> **WHAT TO DO**: Reproduce exactly the entries from the "Given: Click the refresh" line to the end. Skip all pictures.

[Collected data entries]

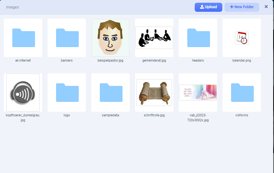Image resolution: width=274 pixels, height=173 pixels.
Task: Click the Images heading in the header
Action: (13, 7)
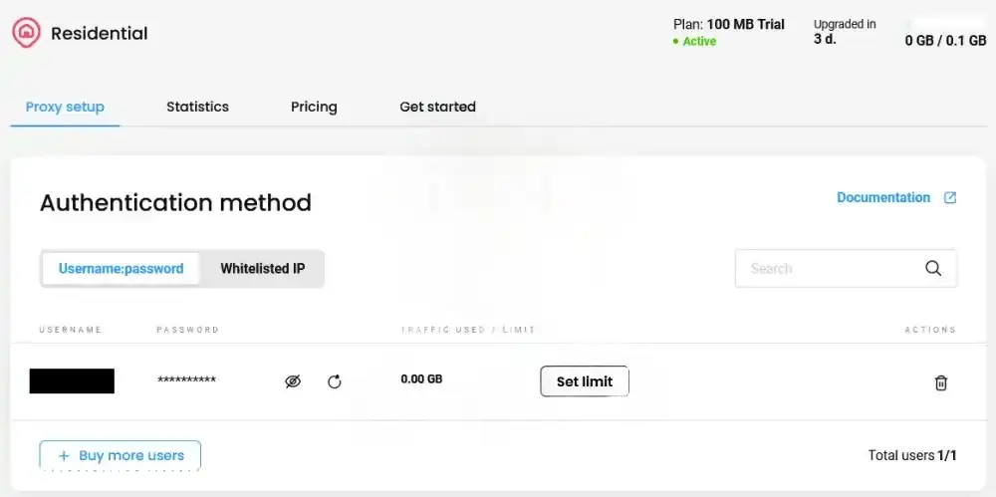996x497 pixels.
Task: Open external link icon beside Documentation
Action: point(950,198)
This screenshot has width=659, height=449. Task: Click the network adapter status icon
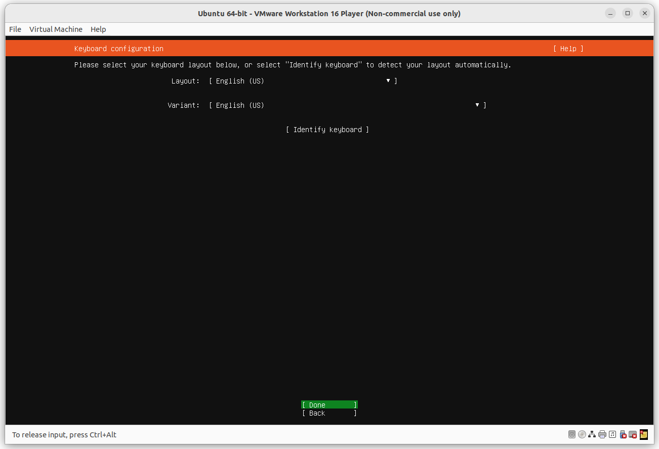tap(592, 434)
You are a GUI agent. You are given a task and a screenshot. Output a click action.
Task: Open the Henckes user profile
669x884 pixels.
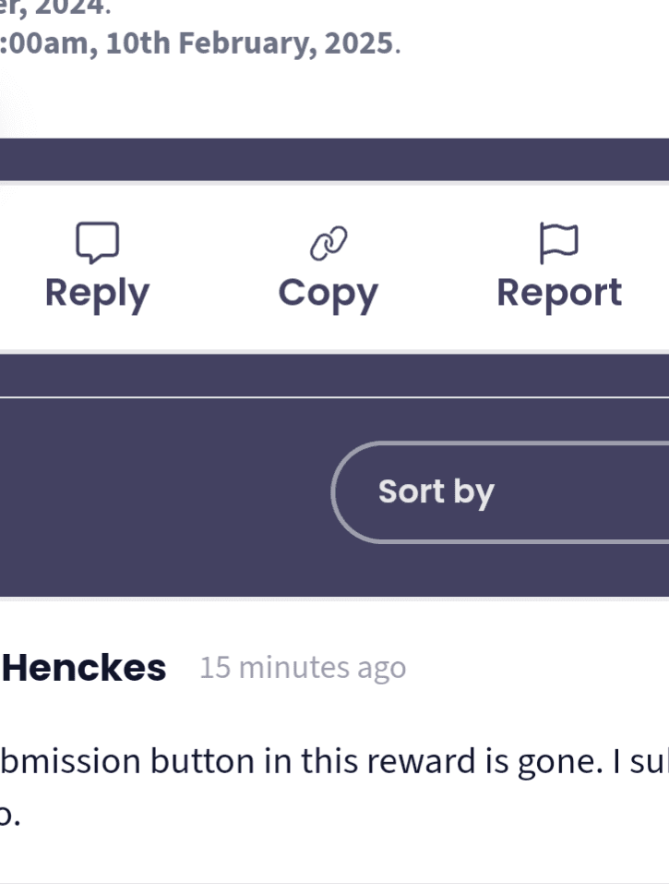[85, 668]
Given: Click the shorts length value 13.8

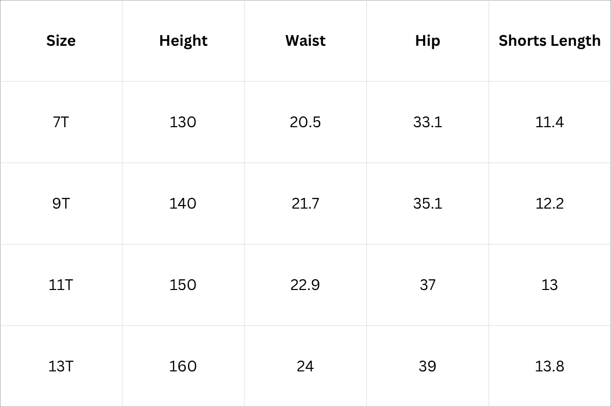Looking at the screenshot, I should coord(550,366).
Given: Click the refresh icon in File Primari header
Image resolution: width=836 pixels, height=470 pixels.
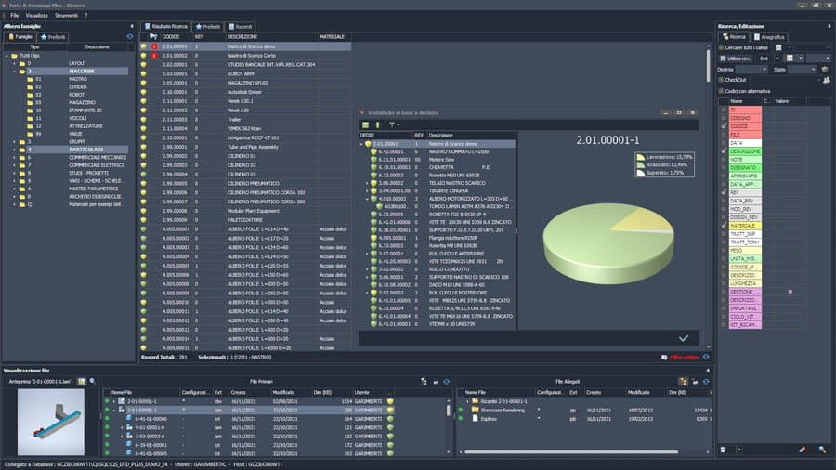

> **ANSWER TO THIS PROBLEM**:
Given: Click the refresh icon in File Primari header
Image resolution: width=836 pixels, height=470 pixels.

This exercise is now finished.